**THE PROBLEM:** The data is to be reproduced in full and without error.

**EXERCISE INPUT:**
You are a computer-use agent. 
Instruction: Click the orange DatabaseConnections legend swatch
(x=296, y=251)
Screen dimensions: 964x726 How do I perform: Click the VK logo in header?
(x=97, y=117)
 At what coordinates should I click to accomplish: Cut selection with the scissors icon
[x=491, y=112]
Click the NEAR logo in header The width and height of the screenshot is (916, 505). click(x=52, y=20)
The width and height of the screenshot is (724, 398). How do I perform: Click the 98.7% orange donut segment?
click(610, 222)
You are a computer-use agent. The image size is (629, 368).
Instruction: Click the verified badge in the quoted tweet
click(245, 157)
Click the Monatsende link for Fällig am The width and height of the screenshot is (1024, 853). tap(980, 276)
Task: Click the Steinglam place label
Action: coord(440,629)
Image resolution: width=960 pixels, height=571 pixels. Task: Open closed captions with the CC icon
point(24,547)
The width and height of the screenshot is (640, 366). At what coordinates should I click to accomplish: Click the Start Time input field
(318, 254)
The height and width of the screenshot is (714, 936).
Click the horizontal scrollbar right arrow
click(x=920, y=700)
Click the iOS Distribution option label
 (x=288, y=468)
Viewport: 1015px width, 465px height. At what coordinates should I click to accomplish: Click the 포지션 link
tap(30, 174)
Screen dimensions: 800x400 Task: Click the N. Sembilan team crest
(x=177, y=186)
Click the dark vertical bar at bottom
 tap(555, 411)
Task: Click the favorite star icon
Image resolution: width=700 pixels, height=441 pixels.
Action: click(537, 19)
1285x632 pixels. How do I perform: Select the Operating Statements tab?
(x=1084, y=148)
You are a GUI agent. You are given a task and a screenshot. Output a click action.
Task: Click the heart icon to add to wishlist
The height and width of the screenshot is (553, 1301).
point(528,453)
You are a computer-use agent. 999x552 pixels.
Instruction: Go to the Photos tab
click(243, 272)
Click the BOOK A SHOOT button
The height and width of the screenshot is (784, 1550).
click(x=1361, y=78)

**RESULT:**
You are a computer-use agent. 
Instruction: Click the orange DatabaseConnections legend swatch
(x=296, y=251)
Screen dimensions: 964x726 How do I perform: Click the VK logo in header?
(x=97, y=117)
 At what coordinates should I click to accomplish: Cut selection with the scissors icon
[x=491, y=112]
Click the NEAR logo in header The width and height of the screenshot is (916, 505). click(x=52, y=20)
The width and height of the screenshot is (724, 398). How do I perform: Click the 98.7% orange donut segment?
click(610, 222)
You are a computer-use agent. The image size is (629, 368).
Instruction: Click the verified badge in the quoted tweet
click(245, 157)
Click the Monatsende link for Fällig am The width and height of the screenshot is (1024, 853). tap(980, 276)
Task: Click the Steinglam place label
Action: coord(440,629)
Image resolution: width=960 pixels, height=571 pixels. Task: Open closed captions with the CC icon
point(24,547)
The width and height of the screenshot is (640, 366). At what coordinates should I click to accomplish: Click the Start Time input field
(318, 254)
The height and width of the screenshot is (714, 936).
Click the horizontal scrollbar right arrow
click(x=920, y=700)
Click the iOS Distribution option label
 (x=288, y=468)
Viewport: 1015px width, 465px height. At what coordinates should I click to accomplish: Click the 포지션 link
tap(30, 174)
Screen dimensions: 800x400 Task: Click the N. Sembilan team crest
(x=177, y=186)
Click the dark vertical bar at bottom
 tap(555, 411)
Task: Click the favorite star icon
Image resolution: width=700 pixels, height=441 pixels.
Action: click(537, 19)
1285x632 pixels. How do I perform: Select the Operating Statements tab?
(x=1084, y=148)
You are a GUI agent. You are given a task and a screenshot. Output a click action.
Task: Click the heart icon to add to wishlist
The height and width of the screenshot is (553, 1301).
point(528,453)
You are a computer-use agent. 999x552 pixels.
Instruction: Go to the Photos tab
click(243, 272)
Click the BOOK A SHOOT button
The height and width of the screenshot is (784, 1550).
click(x=1361, y=78)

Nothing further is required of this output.